Start DATA FOR PROCESSING
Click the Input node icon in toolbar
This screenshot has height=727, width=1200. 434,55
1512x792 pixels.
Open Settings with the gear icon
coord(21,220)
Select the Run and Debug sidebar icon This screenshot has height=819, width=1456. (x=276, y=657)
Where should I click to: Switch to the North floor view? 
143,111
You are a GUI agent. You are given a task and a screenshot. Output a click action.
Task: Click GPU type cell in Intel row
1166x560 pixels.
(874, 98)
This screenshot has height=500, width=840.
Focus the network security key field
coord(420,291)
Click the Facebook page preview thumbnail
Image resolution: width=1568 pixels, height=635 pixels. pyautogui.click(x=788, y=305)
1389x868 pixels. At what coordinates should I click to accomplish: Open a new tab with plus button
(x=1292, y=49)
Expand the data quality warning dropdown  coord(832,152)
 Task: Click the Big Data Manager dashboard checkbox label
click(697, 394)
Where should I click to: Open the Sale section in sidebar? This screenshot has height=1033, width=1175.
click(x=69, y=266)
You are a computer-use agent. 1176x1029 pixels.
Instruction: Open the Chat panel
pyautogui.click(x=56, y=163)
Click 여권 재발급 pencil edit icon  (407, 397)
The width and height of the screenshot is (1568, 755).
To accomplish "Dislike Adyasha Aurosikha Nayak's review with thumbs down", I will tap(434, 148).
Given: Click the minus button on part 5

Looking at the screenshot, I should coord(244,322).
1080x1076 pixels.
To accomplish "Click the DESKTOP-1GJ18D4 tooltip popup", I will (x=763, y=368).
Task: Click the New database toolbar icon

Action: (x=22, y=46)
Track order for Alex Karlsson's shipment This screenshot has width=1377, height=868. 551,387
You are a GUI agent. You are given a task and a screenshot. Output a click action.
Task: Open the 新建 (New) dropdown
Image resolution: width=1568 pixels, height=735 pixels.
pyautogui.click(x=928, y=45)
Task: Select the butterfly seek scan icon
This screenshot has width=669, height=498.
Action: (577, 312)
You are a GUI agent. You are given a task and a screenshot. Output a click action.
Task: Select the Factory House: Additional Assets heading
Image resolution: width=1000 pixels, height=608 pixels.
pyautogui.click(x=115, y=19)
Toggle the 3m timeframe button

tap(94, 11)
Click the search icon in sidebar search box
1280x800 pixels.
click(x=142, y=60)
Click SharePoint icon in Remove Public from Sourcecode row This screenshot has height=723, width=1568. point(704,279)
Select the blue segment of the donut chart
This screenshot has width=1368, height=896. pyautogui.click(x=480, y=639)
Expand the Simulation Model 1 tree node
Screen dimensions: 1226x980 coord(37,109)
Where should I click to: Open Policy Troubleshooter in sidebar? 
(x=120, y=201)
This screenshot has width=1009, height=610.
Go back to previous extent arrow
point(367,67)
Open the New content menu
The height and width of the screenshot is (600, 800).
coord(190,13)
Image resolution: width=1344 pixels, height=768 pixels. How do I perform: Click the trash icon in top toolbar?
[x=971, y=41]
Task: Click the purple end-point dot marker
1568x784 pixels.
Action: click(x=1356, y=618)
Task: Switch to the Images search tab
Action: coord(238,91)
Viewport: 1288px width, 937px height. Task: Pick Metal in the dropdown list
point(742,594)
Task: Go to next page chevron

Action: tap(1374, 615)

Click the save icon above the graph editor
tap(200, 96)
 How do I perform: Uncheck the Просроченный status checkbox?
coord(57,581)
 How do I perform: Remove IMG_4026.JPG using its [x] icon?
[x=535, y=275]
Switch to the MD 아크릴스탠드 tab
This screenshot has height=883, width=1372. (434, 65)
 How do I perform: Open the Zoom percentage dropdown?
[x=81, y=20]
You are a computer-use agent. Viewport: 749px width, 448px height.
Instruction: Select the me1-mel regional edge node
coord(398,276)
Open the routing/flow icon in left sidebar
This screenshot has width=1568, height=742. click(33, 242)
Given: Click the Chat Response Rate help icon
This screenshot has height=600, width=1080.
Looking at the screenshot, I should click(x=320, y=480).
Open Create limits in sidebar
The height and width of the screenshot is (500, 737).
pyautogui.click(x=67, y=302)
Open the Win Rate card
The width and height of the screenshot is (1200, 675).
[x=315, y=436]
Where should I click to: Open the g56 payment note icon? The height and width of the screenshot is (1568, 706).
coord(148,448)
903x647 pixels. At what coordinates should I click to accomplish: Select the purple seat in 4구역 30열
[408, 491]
End DATA FOR PROCESSING
**PROBLEM TO WORK ON:**
Can you give all the items above again, replacing "GUI agent" with "screen agent" wherever it occurs and leaving everything else unchanged?

**FINAL ANSWER:**
Click the Input node icon in toolbar
This screenshot has height=727, width=1200. 434,55
1512x792 pixels.
Open Settings with the gear icon
coord(21,220)
Select the Run and Debug sidebar icon This screenshot has height=819, width=1456. (x=276, y=657)
Where should I click to: Switch to the North floor view? 
143,111
You are a screen agent. You are given a task and a screenshot. Output a click action.
Task: Click GPU type cell in Intel row
1166x560 pixels.
(874, 98)
This screenshot has height=500, width=840.
Focus the network security key field
coord(420,291)
Click the Facebook page preview thumbnail
Image resolution: width=1568 pixels, height=635 pixels. pyautogui.click(x=788, y=305)
1389x868 pixels. At what coordinates should I click to accomplish: Open a new tab with plus button
(x=1292, y=49)
Expand the data quality warning dropdown  coord(832,152)
 Task: Click the Big Data Manager dashboard checkbox label
click(697, 394)
Where should I click to: Open the Sale section in sidebar? This screenshot has height=1033, width=1175.
click(x=69, y=266)
You are a computer-use agent. 1176x1029 pixels.
Instruction: Open the Chat panel
pyautogui.click(x=56, y=163)
Click 여권 재발급 pencil edit icon  (407, 397)
The width and height of the screenshot is (1568, 755).
To accomplish "Dislike Adyasha Aurosikha Nayak's review with thumbs down", I will tap(434, 148).
Given: Click the minus button on part 5

Looking at the screenshot, I should coord(244,322).
1080x1076 pixels.
To accomplish "Click the DESKTOP-1GJ18D4 tooltip popup", I will (x=763, y=368).
Task: Click the New database toolbar icon

Action: (x=22, y=46)
Track order for Alex Karlsson's shipment This screenshot has width=1377, height=868. 551,387
You are a screen agent. You are given a task and a screenshot. Output a click action.
Task: Open the 新建 (New) dropdown
Image resolution: width=1568 pixels, height=735 pixels.
pyautogui.click(x=928, y=45)
Task: Select the butterfly seek scan icon
This screenshot has width=669, height=498.
Action: (577, 312)
You are a screen agent. You are given a task and a screenshot. Output a click action.
Task: Select the Factory House: Additional Assets heading
Image resolution: width=1000 pixels, height=608 pixels.
pyautogui.click(x=115, y=19)
Toggle the 3m timeframe button

tap(94, 11)
Click the search icon in sidebar search box
1280x800 pixels.
click(x=142, y=60)
Click SharePoint icon in Remove Public from Sourcecode row This screenshot has height=723, width=1568. point(704,279)
Select the blue segment of the donut chart
This screenshot has width=1368, height=896. pyautogui.click(x=480, y=639)
Expand the Simulation Model 1 tree node
Screen dimensions: 1226x980 coord(37,109)
Where should I click to: Open Policy Troubleshooter in sidebar? 
(x=120, y=201)
This screenshot has width=1009, height=610.
Go back to previous extent arrow
point(367,67)
Open the New content menu
The height and width of the screenshot is (600, 800).
coord(190,13)
Image resolution: width=1344 pixels, height=768 pixels. How do I perform: Click the trash icon in top toolbar?
[x=971, y=41]
Task: Click the purple end-point dot marker
1568x784 pixels.
Action: click(x=1356, y=618)
Task: Switch to the Images search tab
Action: coord(238,91)
Viewport: 1288px width, 937px height. Task: Pick Metal in the dropdown list
point(742,594)
Task: Go to next page chevron

Action: tap(1374, 615)

Click the save icon above the graph editor
tap(200, 96)
 How do I perform: Uncheck the Просроченный status checkbox?
coord(57,581)
 How do I perform: Remove IMG_4026.JPG using its [x] icon?
[x=535, y=275]
Switch to the MD 아크릴스탠드 tab
This screenshot has height=883, width=1372. (434, 65)
 How do I perform: Open the Zoom percentage dropdown?
[x=81, y=20]
You are a computer-use agent. Viewport: 749px width, 448px height.
Instruction: Select the me1-mel regional edge node
coord(398,276)
Open the routing/flow icon in left sidebar
This screenshot has width=1568, height=742. click(33, 242)
Given: Click the Chat Response Rate help icon
This screenshot has height=600, width=1080.
Looking at the screenshot, I should click(x=320, y=480).
Open Create limits in sidebar
The height and width of the screenshot is (500, 737).
pyautogui.click(x=67, y=302)
Open the Win Rate card
The width and height of the screenshot is (1200, 675).
[x=315, y=436]
Where should I click to: Open the g56 payment note icon? The height and width of the screenshot is (1568, 706).
coord(148,448)
903x647 pixels. At what coordinates should I click to accomplish: Select the purple seat in 4구역 30열
[408, 491]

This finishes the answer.